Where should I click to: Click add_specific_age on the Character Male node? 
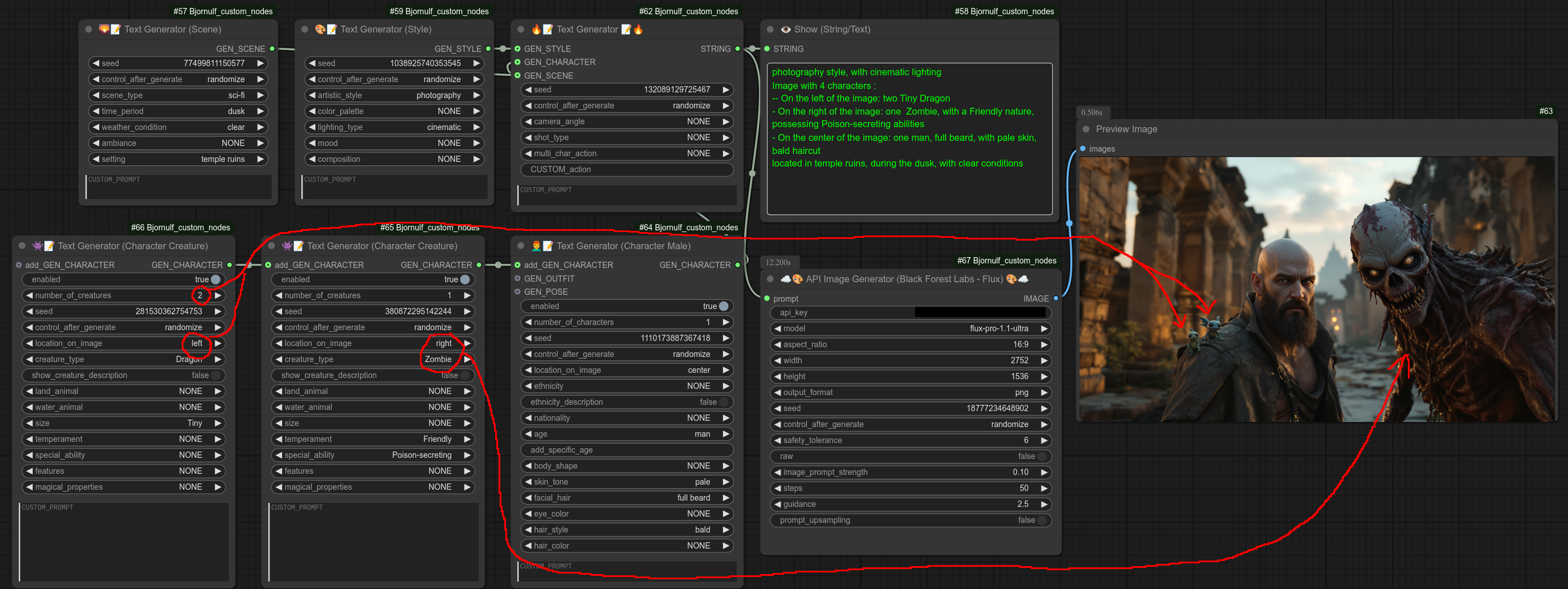tap(626, 449)
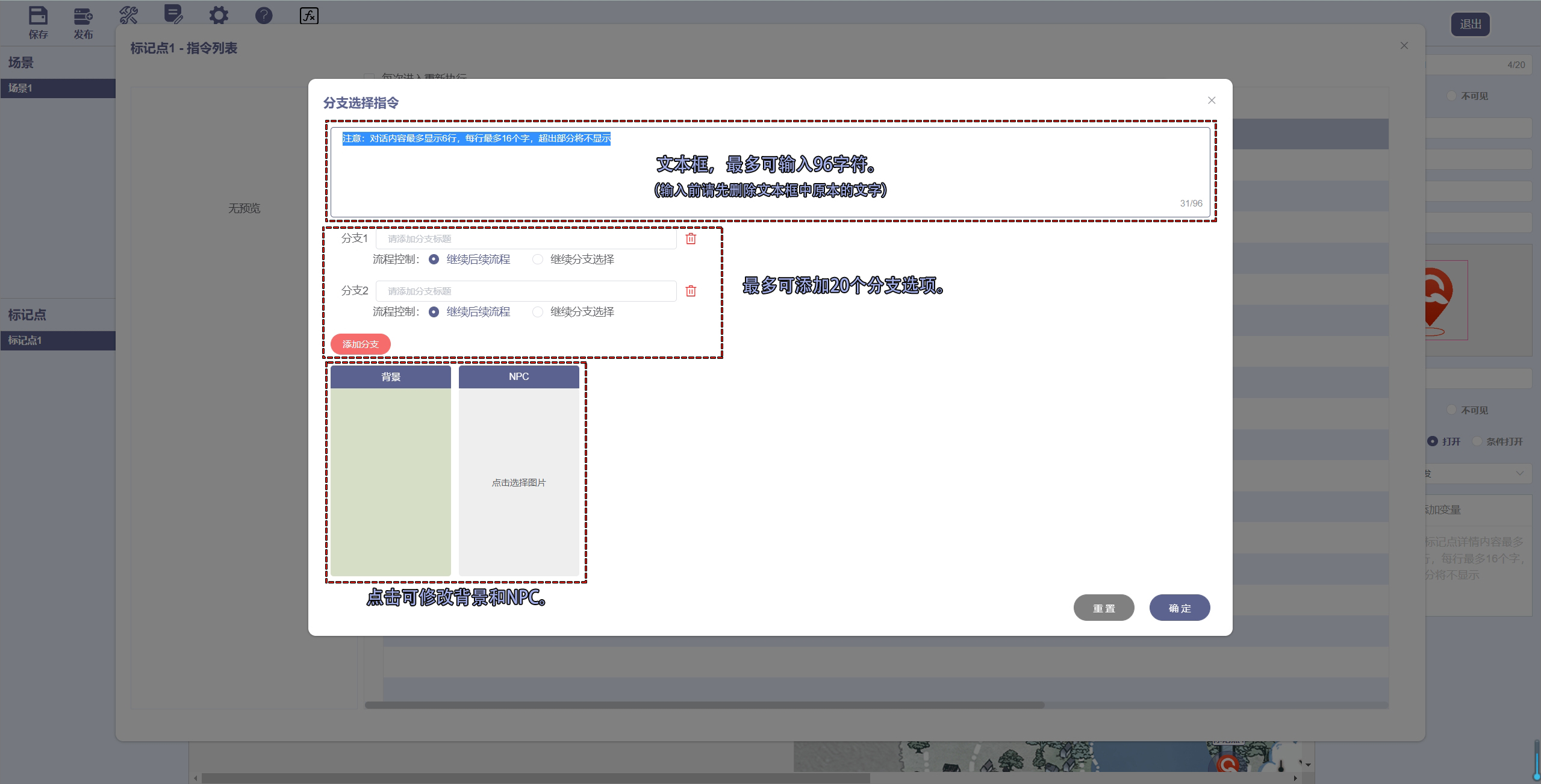
Task: Click the NPC image picker area
Action: point(518,482)
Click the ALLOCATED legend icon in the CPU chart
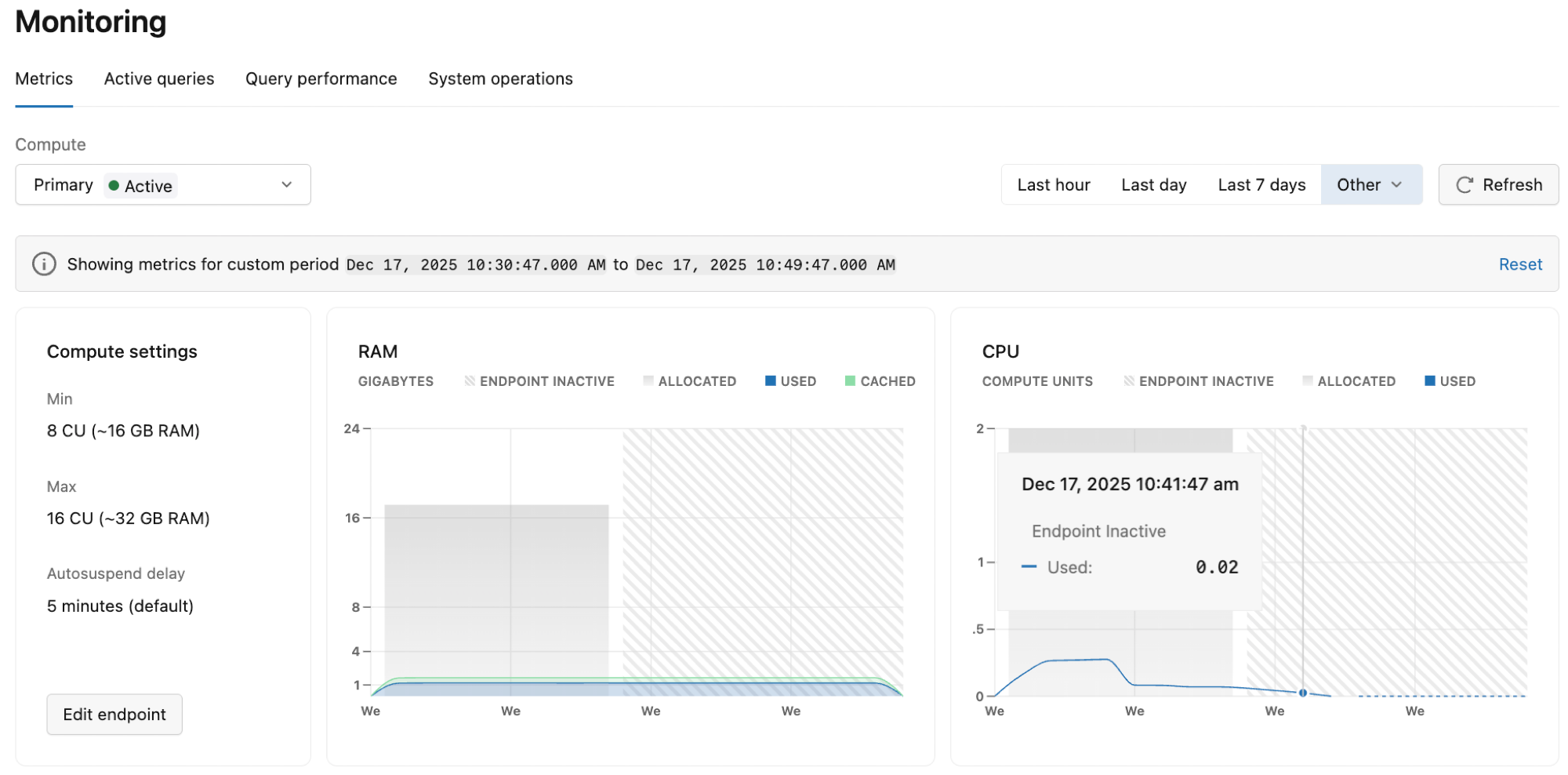 (1306, 381)
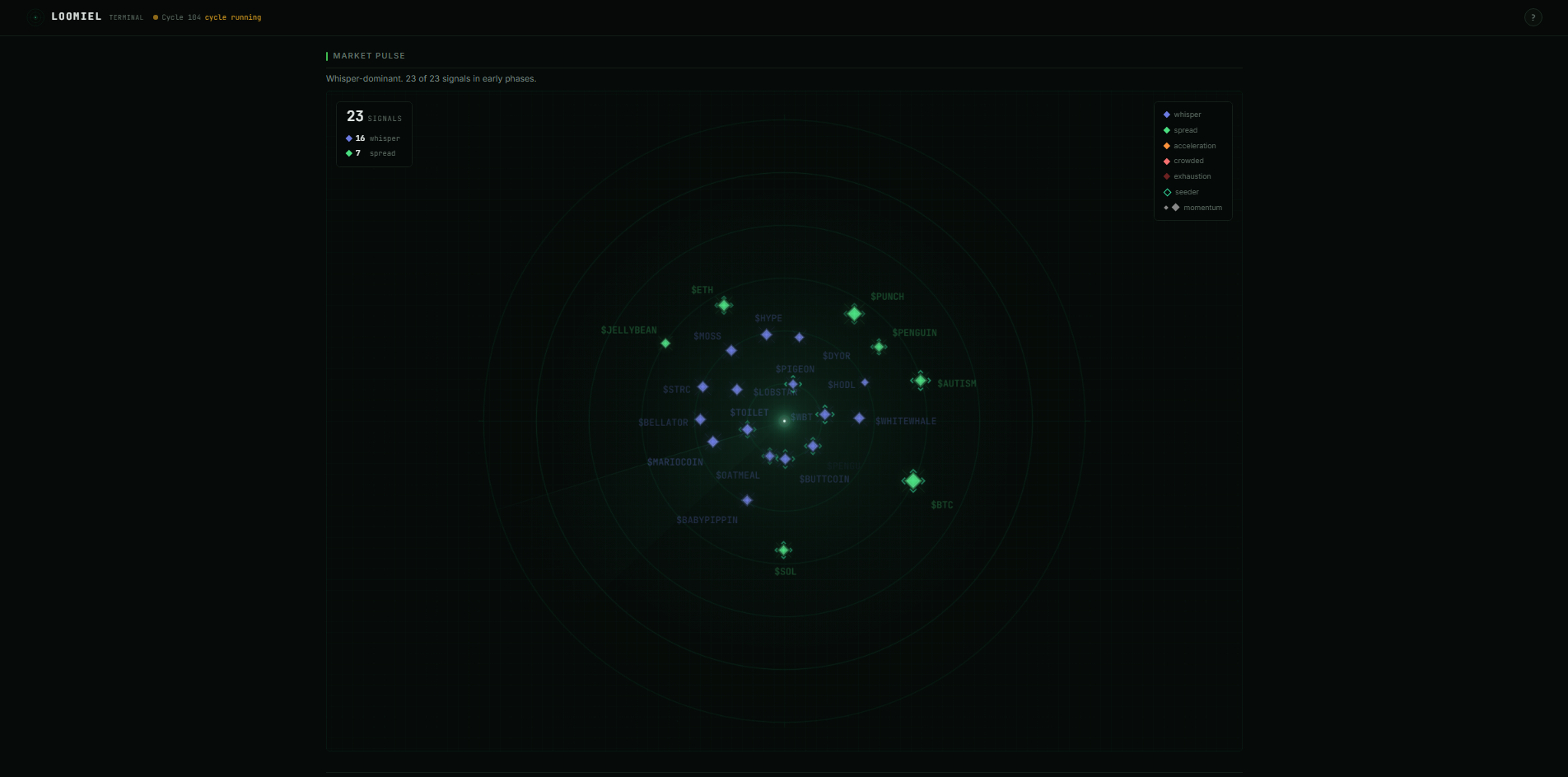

◆ **Description of the task**
Once the line containing "Click the ALLOCATED" has been found, write out exactly that line and each one after it through the end of the data, leaving out every picture.

◆ **Answer**
Click the ALLOCATED legend icon in the CPU chart
 (1306, 381)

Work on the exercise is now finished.